Start of Supplied data
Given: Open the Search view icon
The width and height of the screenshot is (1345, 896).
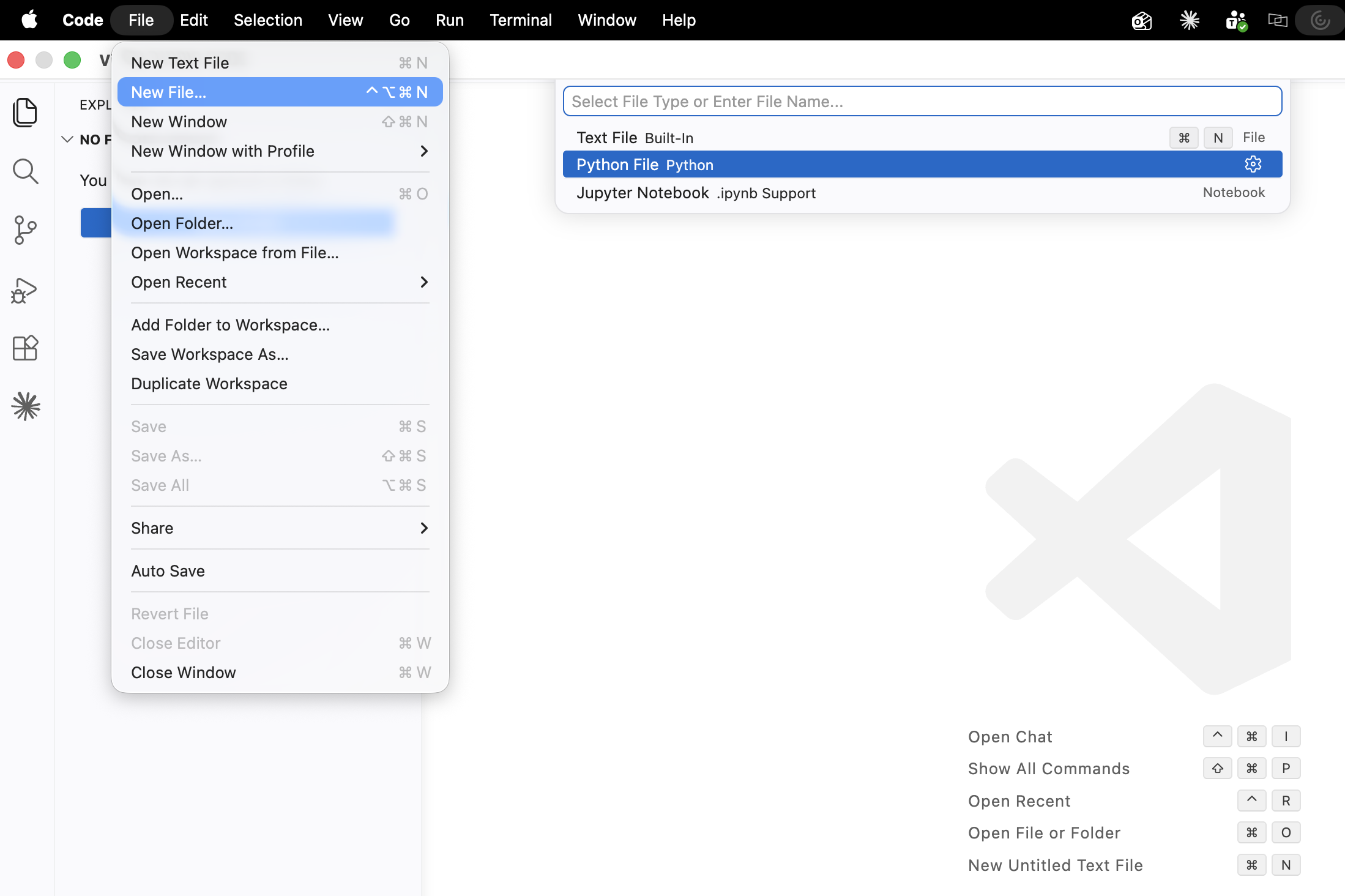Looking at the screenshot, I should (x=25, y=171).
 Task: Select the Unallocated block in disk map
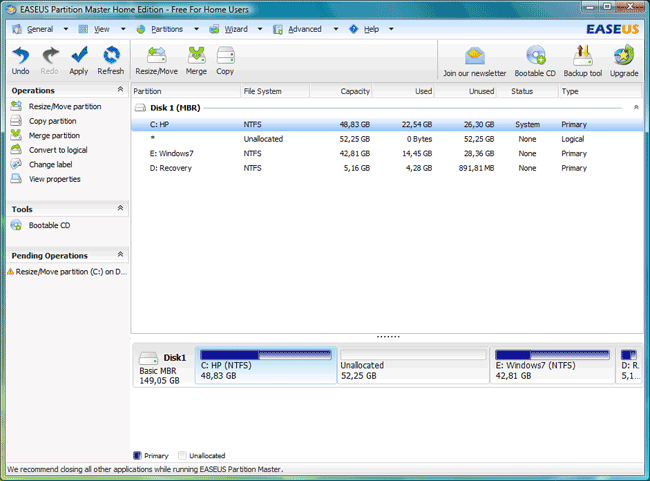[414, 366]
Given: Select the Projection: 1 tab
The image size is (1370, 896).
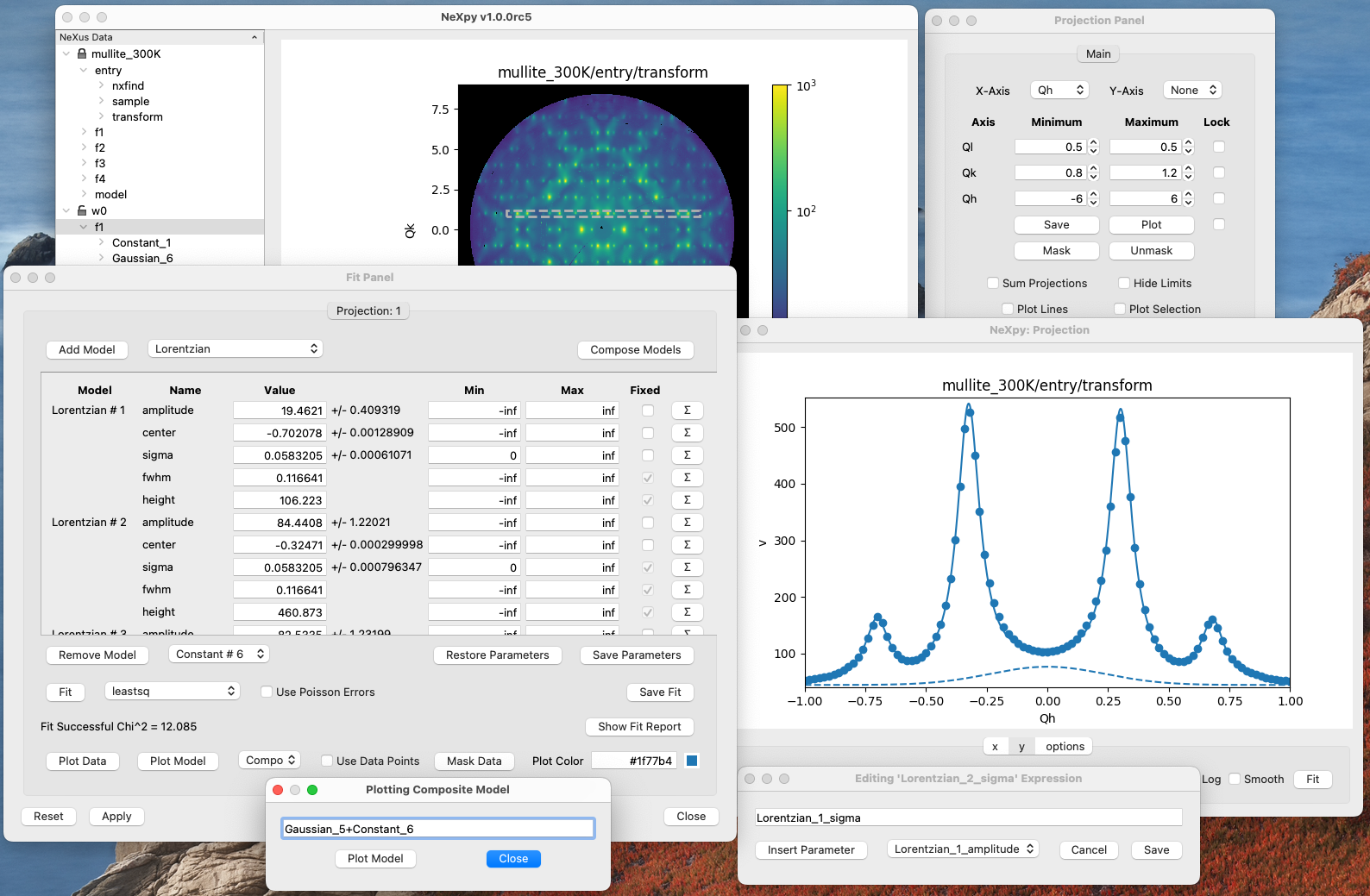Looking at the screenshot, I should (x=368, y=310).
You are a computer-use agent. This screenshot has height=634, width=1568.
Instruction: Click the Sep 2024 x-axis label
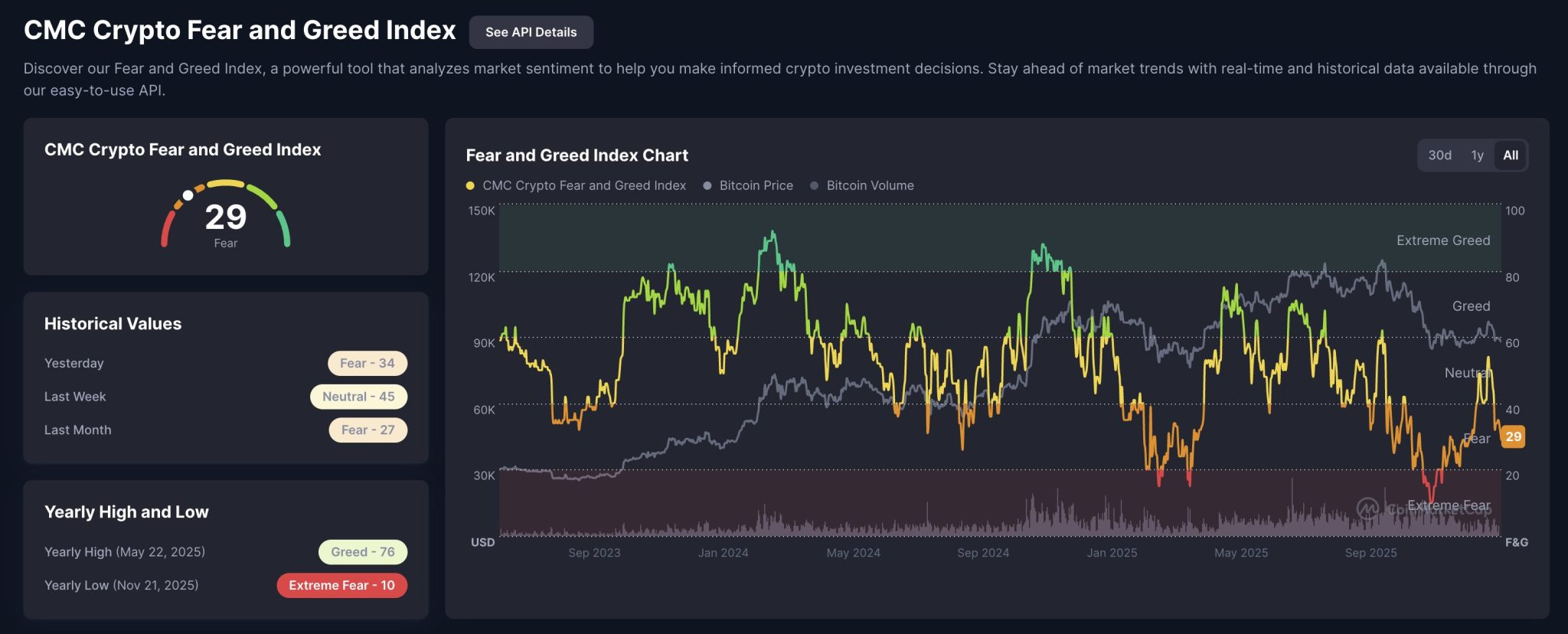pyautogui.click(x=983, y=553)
End of Supplied data
Start of Supplied data
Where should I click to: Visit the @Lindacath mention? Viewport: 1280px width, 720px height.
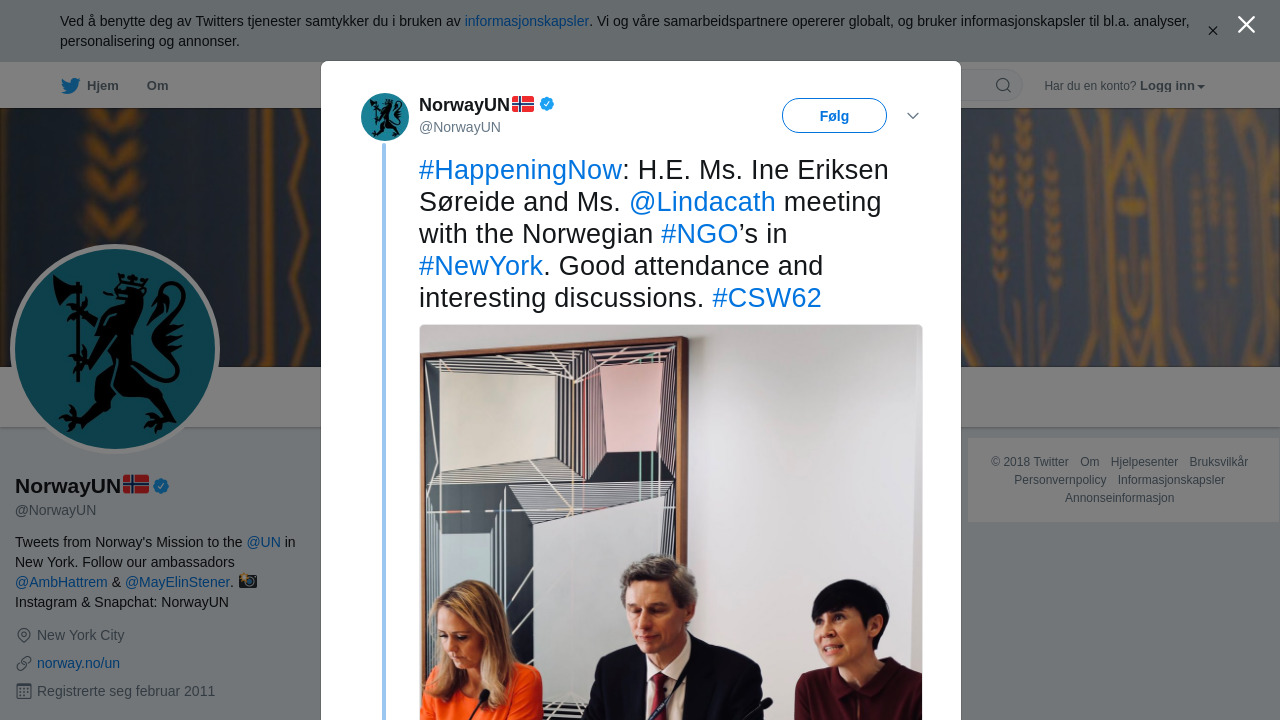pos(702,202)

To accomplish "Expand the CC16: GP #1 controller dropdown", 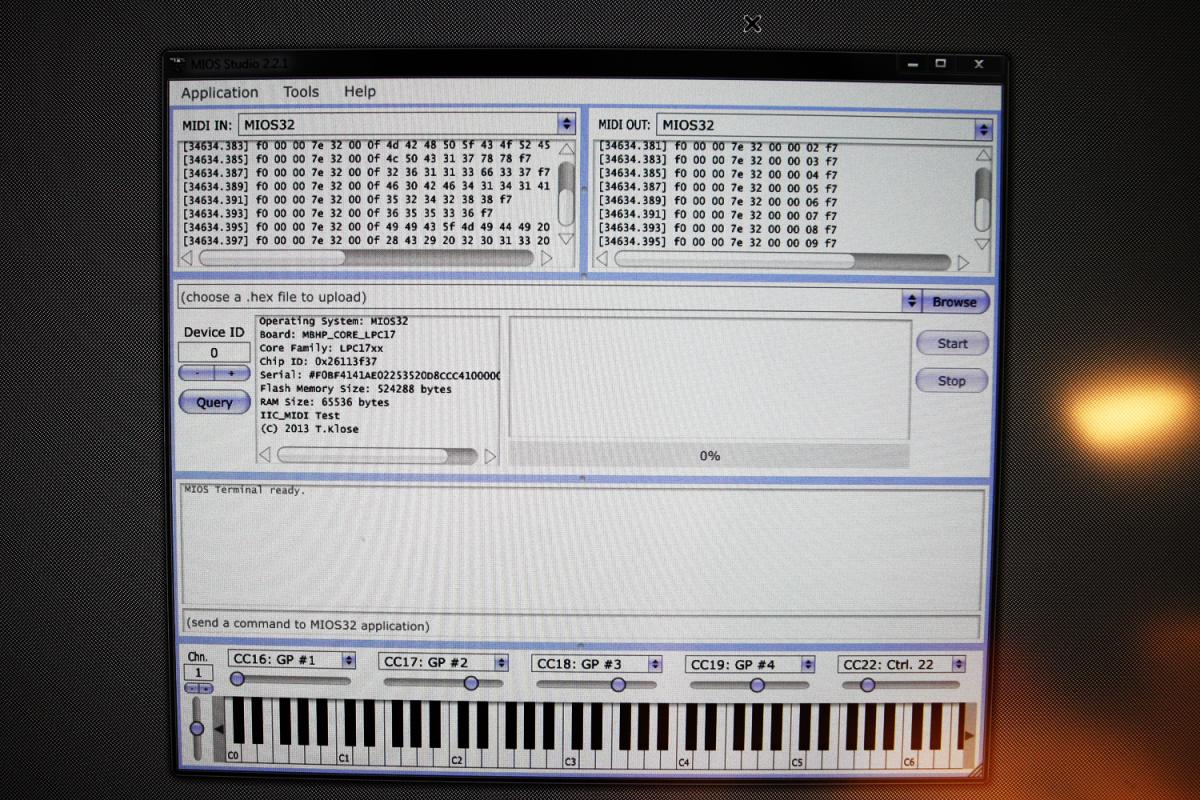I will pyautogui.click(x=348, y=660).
End of Supplied data
Start of Supplied data
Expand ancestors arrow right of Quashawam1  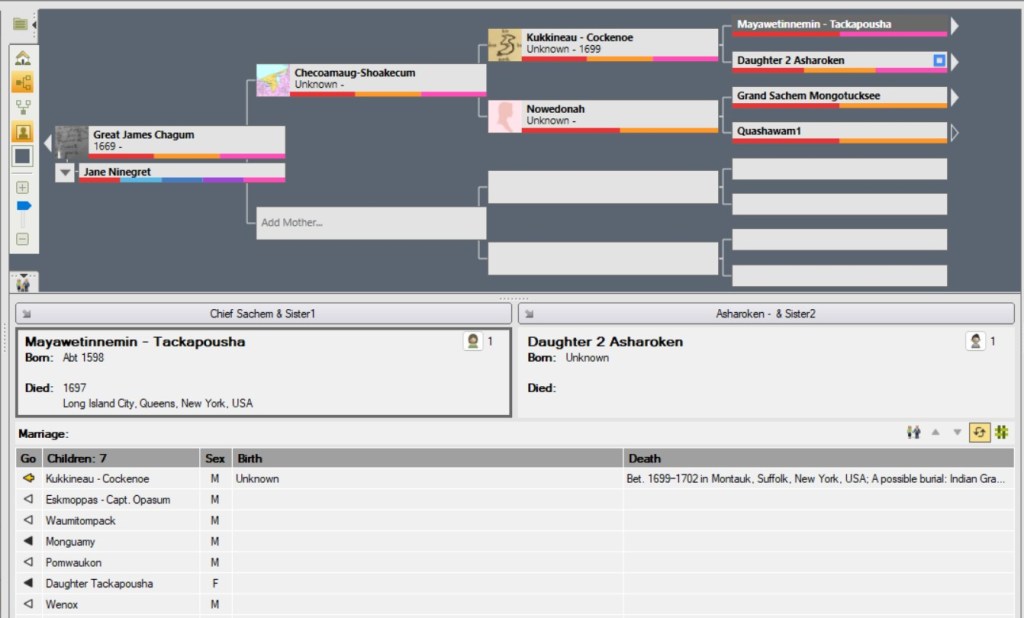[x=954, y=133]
End of Supplied data
Exercise
From the line holding "Given: Open the Search view icon" to the line holding "You are a computer-use", both included, retype the entries above exactly and drop the pictures.

Task solution
Given: Open the Search view icon
The width and height of the screenshot is (1345, 896).
Looking at the screenshot, I should (x=25, y=171).
 Task: Select the Unallocated block in disk map
[414, 366]
Given: Select the Projection: 1 tab
The image size is (1370, 896).
Looking at the screenshot, I should (x=368, y=310).
You are a computer-use agent. This screenshot has height=634, width=1568.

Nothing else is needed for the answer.